I took a little break from working on the Brooklyn Board mainly just because I am pretty busy. We decided to start a company called LearningPath that will encompass a bunch of other companies focused on everything ranging from warehouse and logistics to cleaning bathrooms and I am lead project engineer for each of these. I also got two other highschool students too start helping me with the Brooklyn Board. Sam Breslin was on the Techgarage FRC team and worked on programming the PID controller for their swerve drive so he is working on the firmware and API for controlling motors on the Brooklyn Board. Katie Heller was on the GLOW FRC team and is working on adding support for servo movement to the Brooklyn Board. In order too support both of them I had to really overhaul the firmware for both the Brooklyn and Empire for communication.
I spent a couple days programming both the Brooklyn and Empire and using what I learned from my prior code adventures I finally got something I am happy with. It allows for 1ms communication to an empire of my choice and 1ms communication back which allows for around a 500Hz communication rate between the main computer and the Brooklyn Board. It is also very well organized and to add support for different commands all you need to do is add another case statement to the switch statement I have running in the main loop. This keeps it very simple and allows anyone adding features to do it without fear of breaking anything else in the code. My communication code will also scale to work with whatever data is being sent.

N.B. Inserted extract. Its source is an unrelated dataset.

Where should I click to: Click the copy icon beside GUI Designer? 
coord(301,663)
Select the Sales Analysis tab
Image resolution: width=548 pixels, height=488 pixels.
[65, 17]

My new VSCode workflow has also helped tremendously with productivity. The VSCode IDE has a lot of tools that don’t exist in Arduino and allow for more efficient programming. being able to go to code declarations and have autocomplete just allows me to focus more on what I am trying to code rather than what I am trying to type which has also resulted in cleaner code. I have a tutorial for how to set it up you can see it here. Sam was able to follow the tutorial and said it was very easy to set it up.
While VScode makes it very easy to program it is not perfect. Actually uploading code is kind of a pain in the ass. It requires you to first upload the flashing firmware to the Brooklyn Board the upload the firmware to the Empire the reupload the firmware to the Brooklyn. This significantly slows down code iterations and makes it hard to jsut kind of test code easily and efficiently. So I made a second attempt at combining the flashing firmware with the controller firmware. I tried this once before and ran into some weird problems but now that the code is organized a bit better it could be possible.
The basic way this works is the Brooklyn starts in a idle mode waiting for a handshake from either the controller API or from the AVR programmer. I have chosen unique handshake bytes for each of these. When the controller API tries to communicate it establishes a handshake which puts the Brooklyn into controller mode and it behaves normally. However if the AVR programmer sends data it will go into programmer mode and serve as an Arduino as SPI programmer and pass through the program to the daughter cards. Another issue I encountered the first time I tried to do it was flashing all the boards at once. This time around I did a deep dive into the Arduino as SPI programmer code and saw a couple places where the Brooklyn relied on a respond from the Empire in order to flash it. This is fine but when I ask a bunch of empires the same question and they all respond you can run into timing errors and get incorrect bytes which can break the programming. Instead i needed to have a sequential programming approach for each arduino.
Now the biggest problem is that when you click upload from VSCode or the Arduino software is simply uploads to whichever Arduino is on the reset pin hard coded in the Arduino as ISP program. Rather I need to be able to program to eight different reset pins and preferably be able to specify which one I am uploading too. Arduino and VSCode both function off of AVRdude commands which there is also a terminal interface for. I still cant change the upload script directly but I can wrap it with a python script that would allow me to prime the Brooklyn prior to sending the upload command. So while the the Brooklyn is in idle mode I send my handshake byte and along with it I send the intended Reset pin for the upload. This will switch the reset pin globally in the program. This means when I run the upload program command right after this it is set to the reset pin that I specified and then it goes back to idle mode. Now if I want to do eight Arduinos I can have a for loop iterate over each reset pin but the most common use case is just programming one chip for debugging. I also designed the script so if you just upload from Arduino or VSCode it will just default to the first chip which allows you to program the cards even without the script.
Most of these changes I made to the firmware were ease of life changes but it will make programming much more enjoyable and faster which should in turn allow us to pump out features more rapidly which will benefit everyone. The next goal is to get a PID working which I cant really talk about and wont be able to since I am not the one developing it but I will write a post soon on the API side of things as I start crafting the structure for that.